Stored records:
▼▼▼

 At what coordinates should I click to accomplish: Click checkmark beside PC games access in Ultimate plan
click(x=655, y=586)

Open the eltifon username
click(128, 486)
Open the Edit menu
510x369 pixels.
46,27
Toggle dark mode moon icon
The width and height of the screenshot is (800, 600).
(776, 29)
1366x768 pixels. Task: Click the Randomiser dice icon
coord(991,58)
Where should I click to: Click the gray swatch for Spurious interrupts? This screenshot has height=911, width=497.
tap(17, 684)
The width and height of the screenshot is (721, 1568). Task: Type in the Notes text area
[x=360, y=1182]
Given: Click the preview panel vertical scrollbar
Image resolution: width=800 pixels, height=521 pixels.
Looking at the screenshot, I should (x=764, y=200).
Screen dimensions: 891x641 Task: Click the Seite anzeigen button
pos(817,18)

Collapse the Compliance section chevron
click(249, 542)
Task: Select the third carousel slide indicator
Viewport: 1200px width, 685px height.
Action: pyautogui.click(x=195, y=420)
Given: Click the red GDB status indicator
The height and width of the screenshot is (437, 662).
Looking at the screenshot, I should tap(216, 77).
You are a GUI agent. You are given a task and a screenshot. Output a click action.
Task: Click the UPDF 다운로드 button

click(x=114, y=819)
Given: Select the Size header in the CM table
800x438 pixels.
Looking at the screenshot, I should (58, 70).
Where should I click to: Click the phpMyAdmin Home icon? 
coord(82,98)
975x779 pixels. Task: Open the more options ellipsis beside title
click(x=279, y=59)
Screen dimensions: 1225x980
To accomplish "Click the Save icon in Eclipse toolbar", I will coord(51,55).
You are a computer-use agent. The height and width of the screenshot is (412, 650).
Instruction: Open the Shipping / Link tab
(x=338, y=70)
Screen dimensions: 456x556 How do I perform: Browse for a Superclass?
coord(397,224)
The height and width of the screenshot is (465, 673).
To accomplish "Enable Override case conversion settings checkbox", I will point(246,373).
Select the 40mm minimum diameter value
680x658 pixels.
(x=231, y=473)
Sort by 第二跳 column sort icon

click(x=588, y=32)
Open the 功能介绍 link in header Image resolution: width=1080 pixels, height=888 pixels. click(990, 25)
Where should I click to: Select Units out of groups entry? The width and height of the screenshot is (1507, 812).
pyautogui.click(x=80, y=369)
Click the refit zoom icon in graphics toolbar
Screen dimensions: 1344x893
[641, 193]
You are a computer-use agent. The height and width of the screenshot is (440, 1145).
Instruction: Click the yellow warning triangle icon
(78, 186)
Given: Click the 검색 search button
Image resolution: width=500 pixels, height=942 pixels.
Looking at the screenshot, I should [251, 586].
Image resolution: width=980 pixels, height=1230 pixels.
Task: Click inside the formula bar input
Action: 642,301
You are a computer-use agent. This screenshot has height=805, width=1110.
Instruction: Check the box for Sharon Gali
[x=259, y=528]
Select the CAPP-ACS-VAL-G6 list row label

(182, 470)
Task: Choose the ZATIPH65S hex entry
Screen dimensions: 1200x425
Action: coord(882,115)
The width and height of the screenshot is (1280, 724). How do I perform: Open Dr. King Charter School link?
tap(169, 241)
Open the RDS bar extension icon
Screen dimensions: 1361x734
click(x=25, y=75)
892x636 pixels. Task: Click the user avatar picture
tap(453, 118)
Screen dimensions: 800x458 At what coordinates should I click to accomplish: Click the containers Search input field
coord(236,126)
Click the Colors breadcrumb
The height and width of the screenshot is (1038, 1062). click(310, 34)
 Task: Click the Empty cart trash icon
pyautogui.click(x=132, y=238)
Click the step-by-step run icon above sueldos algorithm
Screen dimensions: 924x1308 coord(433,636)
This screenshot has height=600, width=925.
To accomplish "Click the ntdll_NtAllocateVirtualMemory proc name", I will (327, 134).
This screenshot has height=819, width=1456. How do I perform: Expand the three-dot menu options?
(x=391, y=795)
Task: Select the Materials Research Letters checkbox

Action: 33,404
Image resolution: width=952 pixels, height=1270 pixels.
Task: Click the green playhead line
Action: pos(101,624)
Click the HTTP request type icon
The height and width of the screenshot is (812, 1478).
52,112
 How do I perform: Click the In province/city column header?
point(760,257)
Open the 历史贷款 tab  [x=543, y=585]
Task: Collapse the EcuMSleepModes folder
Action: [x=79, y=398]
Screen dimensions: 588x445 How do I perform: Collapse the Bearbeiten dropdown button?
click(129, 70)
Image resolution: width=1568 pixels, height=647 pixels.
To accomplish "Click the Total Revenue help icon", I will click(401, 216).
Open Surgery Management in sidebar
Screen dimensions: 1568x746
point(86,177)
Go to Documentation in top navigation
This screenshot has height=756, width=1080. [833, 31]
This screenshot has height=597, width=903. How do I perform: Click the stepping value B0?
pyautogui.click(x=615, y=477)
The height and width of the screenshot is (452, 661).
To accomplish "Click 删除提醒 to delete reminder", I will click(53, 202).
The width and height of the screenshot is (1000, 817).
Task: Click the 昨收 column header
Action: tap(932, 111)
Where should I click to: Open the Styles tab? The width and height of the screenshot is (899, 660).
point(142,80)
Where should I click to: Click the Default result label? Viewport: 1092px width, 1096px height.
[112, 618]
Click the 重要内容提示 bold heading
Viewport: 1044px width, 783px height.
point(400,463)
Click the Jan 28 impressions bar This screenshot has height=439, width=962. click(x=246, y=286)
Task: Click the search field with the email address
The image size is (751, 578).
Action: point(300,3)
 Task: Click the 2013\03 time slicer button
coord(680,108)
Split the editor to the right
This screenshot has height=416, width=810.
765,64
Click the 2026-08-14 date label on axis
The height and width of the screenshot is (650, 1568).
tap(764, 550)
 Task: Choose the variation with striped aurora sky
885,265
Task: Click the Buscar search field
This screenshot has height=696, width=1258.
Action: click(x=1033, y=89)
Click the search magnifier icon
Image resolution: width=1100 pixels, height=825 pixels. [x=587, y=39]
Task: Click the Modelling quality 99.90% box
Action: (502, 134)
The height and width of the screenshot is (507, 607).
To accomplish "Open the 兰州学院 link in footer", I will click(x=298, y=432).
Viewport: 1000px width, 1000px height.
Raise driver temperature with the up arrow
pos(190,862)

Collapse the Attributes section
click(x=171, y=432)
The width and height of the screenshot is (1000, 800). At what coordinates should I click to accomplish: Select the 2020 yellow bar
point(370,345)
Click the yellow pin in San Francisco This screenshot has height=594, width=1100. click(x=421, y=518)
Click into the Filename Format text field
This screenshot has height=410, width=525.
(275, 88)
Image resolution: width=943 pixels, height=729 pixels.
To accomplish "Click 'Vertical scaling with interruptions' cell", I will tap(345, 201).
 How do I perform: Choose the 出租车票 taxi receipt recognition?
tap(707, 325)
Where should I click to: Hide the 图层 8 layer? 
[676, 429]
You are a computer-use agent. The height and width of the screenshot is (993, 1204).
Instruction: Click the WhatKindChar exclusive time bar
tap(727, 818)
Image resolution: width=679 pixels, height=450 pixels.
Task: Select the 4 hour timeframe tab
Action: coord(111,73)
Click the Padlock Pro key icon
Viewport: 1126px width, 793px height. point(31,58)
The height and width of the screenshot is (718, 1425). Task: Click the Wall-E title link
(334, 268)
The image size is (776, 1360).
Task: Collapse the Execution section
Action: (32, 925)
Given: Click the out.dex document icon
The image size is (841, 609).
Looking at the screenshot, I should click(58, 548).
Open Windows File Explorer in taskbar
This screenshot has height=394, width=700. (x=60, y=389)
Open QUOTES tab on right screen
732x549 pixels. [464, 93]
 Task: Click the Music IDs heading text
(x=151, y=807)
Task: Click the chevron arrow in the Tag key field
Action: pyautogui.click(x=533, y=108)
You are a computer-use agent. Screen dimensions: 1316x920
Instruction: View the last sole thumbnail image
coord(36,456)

▲▲▲

▶ [WHAT IS BEING ASKED]:
Exactly as written, please reproduce the lines from the first line of the data to the line containing "Screen dimensions: 1225x980", inclusive, and nothing else.

▶ [TASK RESULT]:
 At what coordinates should I click to accomplish: Click checkmark beside PC games access in Ultimate plan
click(x=655, y=586)

Open the eltifon username
click(128, 486)
Open the Edit menu
510x369 pixels.
46,27
Toggle dark mode moon icon
The width and height of the screenshot is (800, 600).
(776, 29)
1366x768 pixels. Task: Click the Randomiser dice icon
coord(991,58)
Where should I click to: Click the gray swatch for Spurious interrupts? This screenshot has height=911, width=497.
tap(17, 684)
The width and height of the screenshot is (721, 1568). Task: Type in the Notes text area
[x=360, y=1182]
Given: Click the preview panel vertical scrollbar
Image resolution: width=800 pixels, height=521 pixels.
Looking at the screenshot, I should (x=764, y=200).
Screen dimensions: 891x641 Task: Click the Seite anzeigen button
pos(817,18)

Collapse the Compliance section chevron
click(249, 542)
Task: Select the third carousel slide indicator
Viewport: 1200px width, 685px height.
Action: pyautogui.click(x=195, y=420)
Given: Click the red GDB status indicator
The height and width of the screenshot is (437, 662).
Looking at the screenshot, I should tap(216, 77).
You are a GUI agent. You are given a task and a screenshot. Output a click action.
Task: Click the UPDF 다운로드 button

click(x=114, y=819)
Given: Select the Size header in the CM table
800x438 pixels.
Looking at the screenshot, I should (58, 70).
Where should I click to: Click the phpMyAdmin Home icon? 
coord(82,98)
975x779 pixels. Task: Open the more options ellipsis beside title
click(x=279, y=59)
Screen dimensions: 1225x980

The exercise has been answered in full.